Nel pomeriggio di giovedì 21 maggio è stato siglato un accordo fra l’assessorato regionale alla Sanità e le rappresentanze sindacali del personale sanitario (Fp Cgil, Cisl Fp, Uil Fpl, Fials, Nursing upCisl Fp) e da parte delle sigle della Dirigenza (Fp Cgil, Federazione Cisl Medici e Uil Fpl, Fedir Sanità); gli altri sindacati della Dirigenza si sono mostrati in disaccordo. Le risorse aggiuntive, pari a 18 milioni di euro quelle statali e 37 milioni quelle regionali, andranno ad incrementare i fondi contrattuali del personale sanitario impegnato nell’emergenza da Covid-19, e verranno ripartite nel seguente modo:

  • oltre 41 milioni di euro al personale del Comparto (tecnici amministrativi, operatori socio assistenziale e infermieri);
  • 13 milioni di euro alla Dirigenza (medici e dirigenti).

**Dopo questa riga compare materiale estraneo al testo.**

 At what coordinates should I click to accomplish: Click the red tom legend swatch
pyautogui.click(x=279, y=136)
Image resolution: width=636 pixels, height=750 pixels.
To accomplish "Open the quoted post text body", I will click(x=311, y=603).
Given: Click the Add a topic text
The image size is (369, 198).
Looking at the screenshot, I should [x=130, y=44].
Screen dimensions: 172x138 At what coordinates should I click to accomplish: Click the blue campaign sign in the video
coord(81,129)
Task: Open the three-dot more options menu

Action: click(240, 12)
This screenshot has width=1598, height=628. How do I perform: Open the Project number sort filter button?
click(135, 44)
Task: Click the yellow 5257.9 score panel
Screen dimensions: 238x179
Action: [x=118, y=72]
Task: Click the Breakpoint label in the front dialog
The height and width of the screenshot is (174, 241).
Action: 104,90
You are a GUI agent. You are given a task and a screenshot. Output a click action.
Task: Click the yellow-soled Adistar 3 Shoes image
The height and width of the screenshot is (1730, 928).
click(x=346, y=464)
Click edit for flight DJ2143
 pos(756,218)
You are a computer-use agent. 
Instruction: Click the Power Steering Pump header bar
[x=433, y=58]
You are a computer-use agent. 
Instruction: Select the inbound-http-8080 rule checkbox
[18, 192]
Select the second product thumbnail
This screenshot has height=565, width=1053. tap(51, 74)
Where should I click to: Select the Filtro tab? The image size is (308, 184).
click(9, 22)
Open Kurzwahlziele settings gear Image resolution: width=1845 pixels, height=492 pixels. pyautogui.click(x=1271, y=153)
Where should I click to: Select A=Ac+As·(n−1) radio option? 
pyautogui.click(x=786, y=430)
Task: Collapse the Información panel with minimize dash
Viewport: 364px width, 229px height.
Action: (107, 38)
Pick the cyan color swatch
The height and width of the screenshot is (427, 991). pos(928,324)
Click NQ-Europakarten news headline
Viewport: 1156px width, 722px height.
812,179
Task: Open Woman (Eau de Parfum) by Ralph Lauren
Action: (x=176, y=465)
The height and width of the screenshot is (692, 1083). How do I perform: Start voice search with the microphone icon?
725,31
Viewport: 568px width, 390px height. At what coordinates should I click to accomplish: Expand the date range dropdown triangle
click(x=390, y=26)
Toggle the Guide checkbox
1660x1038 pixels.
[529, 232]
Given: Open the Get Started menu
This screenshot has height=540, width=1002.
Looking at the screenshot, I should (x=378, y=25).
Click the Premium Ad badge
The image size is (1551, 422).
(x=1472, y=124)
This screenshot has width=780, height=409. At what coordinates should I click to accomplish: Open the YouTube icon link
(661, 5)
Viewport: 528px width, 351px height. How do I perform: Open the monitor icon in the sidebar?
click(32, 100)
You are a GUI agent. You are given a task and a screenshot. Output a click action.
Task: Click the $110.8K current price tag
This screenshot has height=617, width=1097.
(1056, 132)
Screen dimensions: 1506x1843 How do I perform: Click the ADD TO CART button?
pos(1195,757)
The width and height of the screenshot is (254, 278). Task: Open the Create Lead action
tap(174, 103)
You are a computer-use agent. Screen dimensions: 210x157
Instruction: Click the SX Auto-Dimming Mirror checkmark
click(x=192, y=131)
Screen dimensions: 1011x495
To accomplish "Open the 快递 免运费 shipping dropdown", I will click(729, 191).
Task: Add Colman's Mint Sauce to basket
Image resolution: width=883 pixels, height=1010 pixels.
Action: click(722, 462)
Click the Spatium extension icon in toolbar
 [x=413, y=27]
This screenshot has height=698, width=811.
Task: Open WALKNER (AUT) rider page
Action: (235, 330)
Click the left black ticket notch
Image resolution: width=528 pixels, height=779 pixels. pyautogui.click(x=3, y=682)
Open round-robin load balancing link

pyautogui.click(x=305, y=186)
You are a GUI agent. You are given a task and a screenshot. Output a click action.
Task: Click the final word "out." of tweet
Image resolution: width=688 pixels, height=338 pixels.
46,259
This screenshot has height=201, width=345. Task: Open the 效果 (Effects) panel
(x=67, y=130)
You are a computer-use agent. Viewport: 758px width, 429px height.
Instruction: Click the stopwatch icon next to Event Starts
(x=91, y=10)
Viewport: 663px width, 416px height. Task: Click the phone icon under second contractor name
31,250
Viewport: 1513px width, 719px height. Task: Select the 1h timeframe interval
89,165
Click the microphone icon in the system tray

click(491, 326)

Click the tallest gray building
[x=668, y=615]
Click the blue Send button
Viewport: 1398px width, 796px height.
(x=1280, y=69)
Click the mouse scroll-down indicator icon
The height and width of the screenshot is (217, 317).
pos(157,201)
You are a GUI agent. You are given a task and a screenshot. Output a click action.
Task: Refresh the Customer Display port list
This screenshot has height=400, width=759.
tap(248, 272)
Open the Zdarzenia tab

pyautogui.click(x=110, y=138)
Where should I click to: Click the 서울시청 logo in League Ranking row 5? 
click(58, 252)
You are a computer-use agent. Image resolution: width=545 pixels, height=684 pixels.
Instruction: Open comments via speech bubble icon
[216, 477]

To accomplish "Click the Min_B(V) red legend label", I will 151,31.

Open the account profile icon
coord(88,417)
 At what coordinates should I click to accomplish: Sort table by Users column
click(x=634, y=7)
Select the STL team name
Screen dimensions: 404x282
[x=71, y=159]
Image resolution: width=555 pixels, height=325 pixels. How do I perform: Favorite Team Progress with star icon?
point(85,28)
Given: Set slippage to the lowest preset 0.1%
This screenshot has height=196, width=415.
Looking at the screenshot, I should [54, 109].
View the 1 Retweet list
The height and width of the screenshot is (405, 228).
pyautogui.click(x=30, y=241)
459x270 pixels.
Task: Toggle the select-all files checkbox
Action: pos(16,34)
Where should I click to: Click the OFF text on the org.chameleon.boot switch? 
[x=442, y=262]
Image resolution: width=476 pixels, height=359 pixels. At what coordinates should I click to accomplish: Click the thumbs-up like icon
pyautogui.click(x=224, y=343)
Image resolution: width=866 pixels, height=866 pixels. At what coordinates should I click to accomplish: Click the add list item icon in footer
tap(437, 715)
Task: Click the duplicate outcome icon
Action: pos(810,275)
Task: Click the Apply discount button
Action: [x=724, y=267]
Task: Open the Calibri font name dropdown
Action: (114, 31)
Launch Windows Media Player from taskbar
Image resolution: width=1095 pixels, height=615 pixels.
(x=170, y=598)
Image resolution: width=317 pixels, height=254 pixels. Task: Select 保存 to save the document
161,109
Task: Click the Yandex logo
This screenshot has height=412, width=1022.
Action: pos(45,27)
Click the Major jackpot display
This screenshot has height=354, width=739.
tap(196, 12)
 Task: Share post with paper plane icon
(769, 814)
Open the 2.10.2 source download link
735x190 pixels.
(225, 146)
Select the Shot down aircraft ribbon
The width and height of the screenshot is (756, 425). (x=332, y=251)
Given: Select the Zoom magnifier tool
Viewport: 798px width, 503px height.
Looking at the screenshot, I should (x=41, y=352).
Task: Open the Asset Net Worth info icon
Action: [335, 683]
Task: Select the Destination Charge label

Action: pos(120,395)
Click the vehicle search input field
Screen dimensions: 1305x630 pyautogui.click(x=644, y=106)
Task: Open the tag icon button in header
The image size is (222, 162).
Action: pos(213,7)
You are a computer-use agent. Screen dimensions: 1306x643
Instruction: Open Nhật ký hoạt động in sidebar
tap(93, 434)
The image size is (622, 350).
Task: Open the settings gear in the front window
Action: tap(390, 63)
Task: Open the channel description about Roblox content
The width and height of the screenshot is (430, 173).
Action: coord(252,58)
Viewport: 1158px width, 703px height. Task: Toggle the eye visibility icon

L’assessore regionale alla Sanità Luigi Icardi dice “Sono soddisfatto che sia stata trovata un’intesa con i rappresentanti della maggioranza assoluta, circa l’80 per cento, dei lavoratori, nell’obiettivo comune di poter effettuare i pagamenti al più presto. Ringrazio i rappresentanti sindacali per la disponibilità e, ancora una volta, i lavoratori per lo sforzo straordinario che hanno compiuto durante l’emergenza Covid. Grato per lo straordinario lavoro nell’emergenza”.